Records from a data collection
:::::

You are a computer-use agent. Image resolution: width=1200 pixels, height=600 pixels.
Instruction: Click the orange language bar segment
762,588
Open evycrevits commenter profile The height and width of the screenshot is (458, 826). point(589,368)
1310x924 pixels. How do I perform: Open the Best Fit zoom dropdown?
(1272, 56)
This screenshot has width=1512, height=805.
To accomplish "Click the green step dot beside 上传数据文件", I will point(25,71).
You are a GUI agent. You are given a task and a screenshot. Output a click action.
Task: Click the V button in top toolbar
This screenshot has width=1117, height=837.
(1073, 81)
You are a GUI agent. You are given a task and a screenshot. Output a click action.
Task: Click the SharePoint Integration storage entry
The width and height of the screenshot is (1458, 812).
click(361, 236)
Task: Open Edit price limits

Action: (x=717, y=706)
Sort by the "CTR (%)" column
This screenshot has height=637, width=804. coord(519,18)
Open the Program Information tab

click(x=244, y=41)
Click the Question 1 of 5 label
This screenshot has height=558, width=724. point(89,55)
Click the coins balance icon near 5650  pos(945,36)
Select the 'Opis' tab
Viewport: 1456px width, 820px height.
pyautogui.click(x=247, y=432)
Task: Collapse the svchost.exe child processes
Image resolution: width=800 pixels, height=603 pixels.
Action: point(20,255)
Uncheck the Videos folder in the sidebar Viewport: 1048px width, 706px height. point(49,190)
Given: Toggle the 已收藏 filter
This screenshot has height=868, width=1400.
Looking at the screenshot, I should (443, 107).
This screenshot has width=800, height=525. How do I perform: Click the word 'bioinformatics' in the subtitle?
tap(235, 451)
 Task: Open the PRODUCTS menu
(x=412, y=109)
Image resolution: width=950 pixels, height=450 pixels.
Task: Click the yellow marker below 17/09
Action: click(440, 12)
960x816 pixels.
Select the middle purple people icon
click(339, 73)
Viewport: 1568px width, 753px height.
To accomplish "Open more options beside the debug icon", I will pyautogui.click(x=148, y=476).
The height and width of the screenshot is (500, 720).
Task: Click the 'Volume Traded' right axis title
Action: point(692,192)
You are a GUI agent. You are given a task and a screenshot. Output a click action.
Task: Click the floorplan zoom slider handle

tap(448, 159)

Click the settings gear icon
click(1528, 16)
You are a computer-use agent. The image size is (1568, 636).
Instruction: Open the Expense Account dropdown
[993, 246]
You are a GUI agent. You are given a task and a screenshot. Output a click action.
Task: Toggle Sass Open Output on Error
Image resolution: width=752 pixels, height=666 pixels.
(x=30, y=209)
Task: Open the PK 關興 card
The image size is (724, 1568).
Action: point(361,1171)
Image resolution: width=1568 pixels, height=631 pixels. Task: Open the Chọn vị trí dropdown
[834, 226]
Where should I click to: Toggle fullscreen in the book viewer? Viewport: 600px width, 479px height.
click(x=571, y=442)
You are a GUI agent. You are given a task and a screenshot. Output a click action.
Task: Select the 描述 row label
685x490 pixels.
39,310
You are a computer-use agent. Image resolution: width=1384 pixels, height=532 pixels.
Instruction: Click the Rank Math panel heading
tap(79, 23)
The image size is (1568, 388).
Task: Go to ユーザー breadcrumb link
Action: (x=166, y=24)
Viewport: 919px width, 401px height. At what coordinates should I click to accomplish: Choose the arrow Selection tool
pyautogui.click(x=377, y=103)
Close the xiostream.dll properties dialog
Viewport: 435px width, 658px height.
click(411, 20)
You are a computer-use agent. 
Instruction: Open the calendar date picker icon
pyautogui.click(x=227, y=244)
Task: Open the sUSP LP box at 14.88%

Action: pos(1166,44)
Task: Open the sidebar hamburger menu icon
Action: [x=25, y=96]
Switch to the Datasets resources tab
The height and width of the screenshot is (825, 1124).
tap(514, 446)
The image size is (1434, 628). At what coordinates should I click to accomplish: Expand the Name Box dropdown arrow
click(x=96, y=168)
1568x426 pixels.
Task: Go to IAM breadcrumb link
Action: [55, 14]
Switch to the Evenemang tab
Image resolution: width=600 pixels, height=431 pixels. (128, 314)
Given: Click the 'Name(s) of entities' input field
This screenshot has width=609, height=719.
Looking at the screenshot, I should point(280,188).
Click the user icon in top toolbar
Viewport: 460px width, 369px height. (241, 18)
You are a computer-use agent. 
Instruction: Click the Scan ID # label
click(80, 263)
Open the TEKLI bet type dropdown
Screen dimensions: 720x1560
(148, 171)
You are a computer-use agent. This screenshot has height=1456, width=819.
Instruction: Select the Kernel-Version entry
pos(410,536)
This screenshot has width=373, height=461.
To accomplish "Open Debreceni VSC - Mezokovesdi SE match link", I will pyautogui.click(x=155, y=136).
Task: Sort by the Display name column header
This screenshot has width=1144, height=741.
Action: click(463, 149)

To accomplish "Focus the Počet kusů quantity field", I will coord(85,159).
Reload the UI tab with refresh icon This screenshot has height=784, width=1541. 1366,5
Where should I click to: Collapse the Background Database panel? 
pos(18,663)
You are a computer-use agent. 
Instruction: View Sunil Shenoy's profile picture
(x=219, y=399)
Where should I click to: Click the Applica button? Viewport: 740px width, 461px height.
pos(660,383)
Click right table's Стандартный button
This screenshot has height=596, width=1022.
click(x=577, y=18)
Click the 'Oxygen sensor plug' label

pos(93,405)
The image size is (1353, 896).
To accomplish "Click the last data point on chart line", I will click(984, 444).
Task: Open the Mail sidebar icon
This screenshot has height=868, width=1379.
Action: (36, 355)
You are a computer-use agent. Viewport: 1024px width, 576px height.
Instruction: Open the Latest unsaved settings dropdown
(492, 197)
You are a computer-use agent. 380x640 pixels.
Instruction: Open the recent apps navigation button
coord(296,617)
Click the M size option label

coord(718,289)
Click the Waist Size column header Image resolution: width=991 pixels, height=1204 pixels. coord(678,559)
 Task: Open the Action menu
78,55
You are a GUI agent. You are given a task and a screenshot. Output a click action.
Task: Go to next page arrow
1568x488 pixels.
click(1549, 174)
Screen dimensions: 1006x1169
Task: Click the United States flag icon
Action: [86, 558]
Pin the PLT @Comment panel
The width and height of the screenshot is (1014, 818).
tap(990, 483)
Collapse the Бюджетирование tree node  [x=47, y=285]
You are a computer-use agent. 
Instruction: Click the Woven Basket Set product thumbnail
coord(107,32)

:::::

__YOUR TASK__: Repeat every entry exactly. Nothing may be dropped.

__RESPONSE AREA__:
You are a computer-use agent. Image resolution: width=1200 pixels, height=600 pixels.
Instruction: Click the orange language bar segment
762,588
Open evycrevits commenter profile The height and width of the screenshot is (458, 826). point(589,368)
1310x924 pixels. How do I perform: Open the Best Fit zoom dropdown?
(1272, 56)
This screenshot has width=1512, height=805.
To accomplish "Click the green step dot beside 上传数据文件", I will point(25,71).
You are a GUI agent. You are given a task and a screenshot. Output a click action.
Task: Click the V button in top toolbar
This screenshot has width=1117, height=837.
(1073, 81)
You are a GUI agent. You are given a task and a screenshot. Output a click action.
Task: Click the SharePoint Integration storage entry
The width and height of the screenshot is (1458, 812).
click(361, 236)
Task: Open Edit price limits

Action: (x=717, y=706)
Sort by the "CTR (%)" column
This screenshot has height=637, width=804. coord(519,18)
Open the Program Information tab

click(x=244, y=41)
Click the Question 1 of 5 label
This screenshot has height=558, width=724. point(89,55)
Click the coins balance icon near 5650  pos(945,36)
Select the 'Opis' tab
Viewport: 1456px width, 820px height.
pyautogui.click(x=247, y=432)
Task: Collapse the svchost.exe child processes
Image resolution: width=800 pixels, height=603 pixels.
Action: point(20,255)
Uncheck the Videos folder in the sidebar Viewport: 1048px width, 706px height. point(49,190)
Given: Toggle the 已收藏 filter
This screenshot has height=868, width=1400.
Looking at the screenshot, I should (443, 107).
This screenshot has width=800, height=525. How do I perform: Click the word 'bioinformatics' in the subtitle?
tap(235, 451)
 Task: Open the PRODUCTS menu
(x=412, y=109)
Image resolution: width=950 pixels, height=450 pixels.
Task: Click the yellow marker below 17/09
Action: click(440, 12)
960x816 pixels.
Select the middle purple people icon
click(339, 73)
Viewport: 1568px width, 753px height.
To accomplish "Open more options beside the debug icon", I will pyautogui.click(x=148, y=476).
The height and width of the screenshot is (500, 720).
Task: Click the 'Volume Traded' right axis title
Action: point(692,192)
You are a GUI agent. You are given a task and a screenshot. Output a click action.
Task: Click the floorplan zoom slider handle

tap(448, 159)

Click the settings gear icon
click(1528, 16)
You are a computer-use agent. The image size is (1568, 636).
Instruction: Open the Expense Account dropdown
[993, 246]
You are a GUI agent. You are given a task and a screenshot. Output a click action.
Task: Toggle Sass Open Output on Error
Image resolution: width=752 pixels, height=666 pixels.
(x=30, y=209)
Task: Open the PK 關興 card
The image size is (724, 1568).
Action: point(361,1171)
Image resolution: width=1568 pixels, height=631 pixels. Task: Open the Chọn vị trí dropdown
[834, 226]
Where should I click to: Toggle fullscreen in the book viewer? Viewport: 600px width, 479px height.
click(x=571, y=442)
You are a GUI agent. You are given a task and a screenshot. Output a click action.
Task: Select the 描述 row label
685x490 pixels.
39,310
You are a computer-use agent. Image resolution: width=1384 pixels, height=532 pixels.
Instruction: Click the Rank Math panel heading
tap(79, 23)
The image size is (1568, 388).
Task: Go to ユーザー breadcrumb link
Action: (x=166, y=24)
Viewport: 919px width, 401px height. At what coordinates should I click to accomplish: Choose the arrow Selection tool
pyautogui.click(x=377, y=103)
Close the xiostream.dll properties dialog
Viewport: 435px width, 658px height.
click(411, 20)
You are a computer-use agent. 
Instruction: Open the calendar date picker icon
pyautogui.click(x=227, y=244)
Task: Open the sUSP LP box at 14.88%

Action: pos(1166,44)
Task: Open the sidebar hamburger menu icon
Action: [x=25, y=96]
Switch to the Datasets resources tab
The height and width of the screenshot is (825, 1124).
tap(514, 446)
The image size is (1434, 628). At what coordinates should I click to accomplish: Expand the Name Box dropdown arrow
click(x=96, y=168)
1568x426 pixels.
Task: Go to IAM breadcrumb link
Action: [55, 14]
Switch to the Evenemang tab
Image resolution: width=600 pixels, height=431 pixels. (128, 314)
Given: Click the 'Name(s) of entities' input field
This screenshot has width=609, height=719.
Looking at the screenshot, I should point(280,188).
Click the user icon in top toolbar
Viewport: 460px width, 369px height. (241, 18)
You are a computer-use agent. 
Instruction: Click the Scan ID # label
click(80, 263)
Open the TEKLI bet type dropdown
Screen dimensions: 720x1560
(148, 171)
You are a computer-use agent. This screenshot has height=1456, width=819.
Instruction: Select the Kernel-Version entry
pos(410,536)
This screenshot has width=373, height=461.
To accomplish "Open Debreceni VSC - Mezokovesdi SE match link", I will pyautogui.click(x=155, y=136).
Task: Sort by the Display name column header
This screenshot has width=1144, height=741.
Action: click(463, 149)

To accomplish "Focus the Počet kusů quantity field", I will coord(85,159).
Reload the UI tab with refresh icon This screenshot has height=784, width=1541. 1366,5
Where should I click to: Collapse the Background Database panel? 
pos(18,663)
You are a computer-use agent. 
Instruction: View Sunil Shenoy's profile picture
(x=219, y=399)
Where should I click to: Click the Applica button? Viewport: 740px width, 461px height.
pos(660,383)
Click right table's Стандартный button
This screenshot has height=596, width=1022.
click(x=577, y=18)
Click the 'Oxygen sensor plug' label

pos(93,405)
The image size is (1353, 896).
To accomplish "Click the last data point on chart line", I will click(984, 444).
Task: Open the Mail sidebar icon
This screenshot has height=868, width=1379.
Action: (36, 355)
You are a computer-use agent. Viewport: 1024px width, 576px height.
Instruction: Open the Latest unsaved settings dropdown
(492, 197)
You are a computer-use agent. 380x640 pixels.
Instruction: Open the recent apps navigation button
coord(296,617)
Click the M size option label

coord(718,289)
Click the Waist Size column header Image resolution: width=991 pixels, height=1204 pixels. coord(678,559)
 Task: Open the Action menu
78,55
You are a GUI agent. You are given a task and a screenshot. Output a click action.
Task: Go to next page arrow
1568x488 pixels.
click(1549, 174)
Screen dimensions: 1006x1169
Task: Click the United States flag icon
Action: [86, 558]
Pin the PLT @Comment panel
The width and height of the screenshot is (1014, 818).
tap(990, 483)
Collapse the Бюджетирование tree node  [x=47, y=285]
You are a computer-use agent. 
Instruction: Click the Woven Basket Set product thumbnail
coord(107,32)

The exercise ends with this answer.